Opposition to a $322.5 million hostile takeover bid for Hellaby Holdings is building as investors weigh up the offer from ASX-listed autoparts company Bapcor.
Salt Funds, ACC and Castle Investments - who collectively own 30 per cent of the NZX-listed investment firm - have given the deal their seal of approval through entering a lock-up agreement to sell their shares.
But other investors and the board of the company, whose businesses include footwear chains Hannahs and Number One Shoes, aren't so sure of the bid's merits.
Aaron Bhatnagar, whose family owns 1.2 per cent of Hellaby, said the $3.30 a share offer for full control was too low.
"The company has gone to significant efforts to reshape its business model," Bhatnagar said.
"Shareholders have every right to say, 'Hang on, we have been promised a better future' and there is a board and management that has been very confident in the future of this company. Perhaps we should back that confidence."
Hellaby shares recently traded at $3.31, 1c above Bapcor's offer price and 9.2 per cent higher than Monday's closing price of $3.03, before the bid was unveiled on Tuesday.
"There probably is a bit of an expectation of a higher offer if [the shares] are trading above the offer price," said James Grigor, of Macquarie Private Wealth.
Last month Hellaby reported a 30 per cent decline in annual profit, to $19.6m, having cut back earnings guidance earlier this year.
Bhatnagar said he was confident about Hellaby's future prospects, particularly as the company had flagged the potential for some of the cash from the $81m sale of its equipment group, which settles this week, to be used for "bolt-on" acquisitions for its automotive division.
"That division has been a winner for Hellaby," he said.
Victoria-based Bapcor intends to de-list Hellaby and then divest its footwear and resources divisions so it can focus on the automotive business.
Hellaby's board has "strongly" recommended shareholders put off selling until it provides more guidance.
Managing director Alan Clarke said the board was "quite clear" that the offer undervalued the company.

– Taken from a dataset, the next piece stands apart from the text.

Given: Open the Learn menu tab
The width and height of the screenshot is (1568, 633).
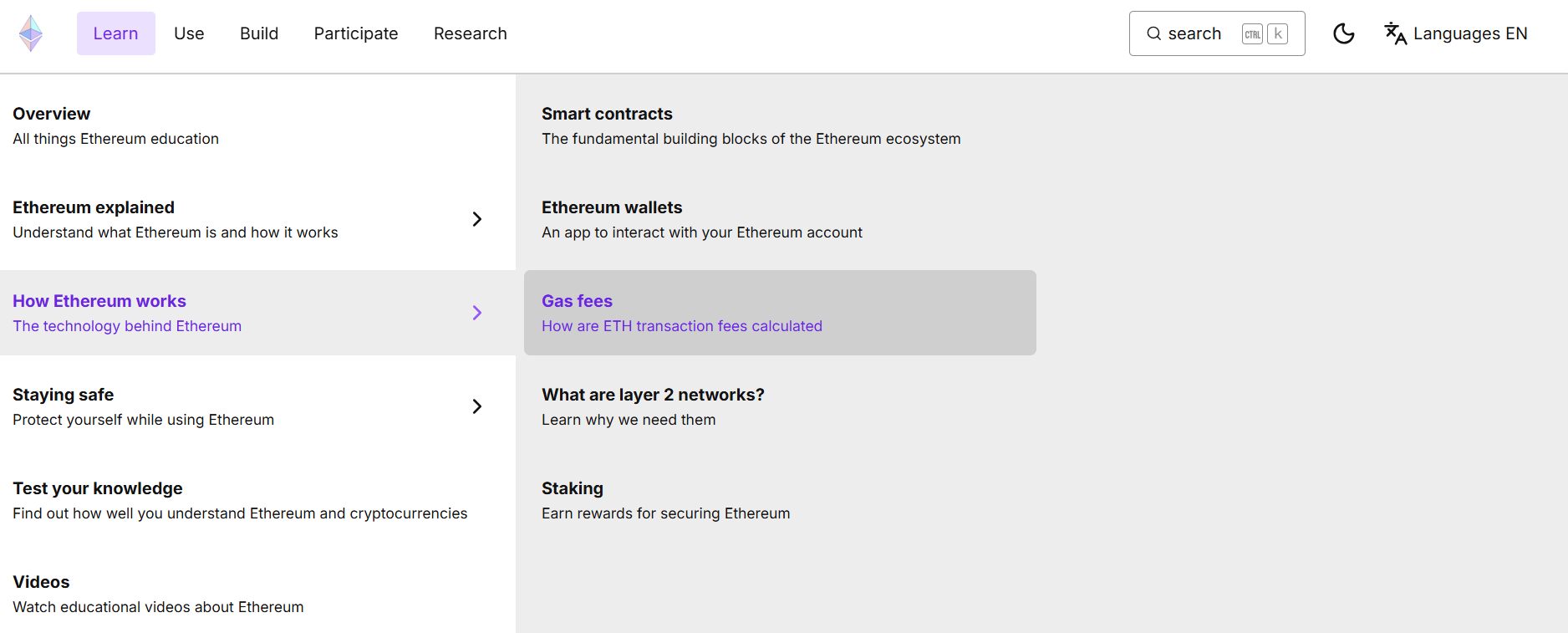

"We have heard the commentary that it's opportunistic and we don't disagree with that," said Clarke, who was forced to cancel the rest of an investor road show in Australia and fly home to deal with the takeover.
"We see the value as significantly more than that."
Clarke joined Hellaby in November after stint at the helm of Abano Healthcare, where he fended off multiple takeover bids.
Since arriving at Hellaby he has moved to reshape the company's portfolio.
Grigor, of Macquarie, also said the offer appeared opportunistic, coming while the stock was at "pretty low levels" and following the arrival of a fresh CEO with a new strategy.
"Investors should be waiting and seeing if a better offer can be formalised," he said.
"The new CEO seems like he has a good handle on the business."
Bapcor may waive the condition to achieve 90 per cent acceptances, provided it gets more than half of the shares on issue and Overseas Investment Office approval, in which case it would seek board representation to push for a shift in Hellaby's direction.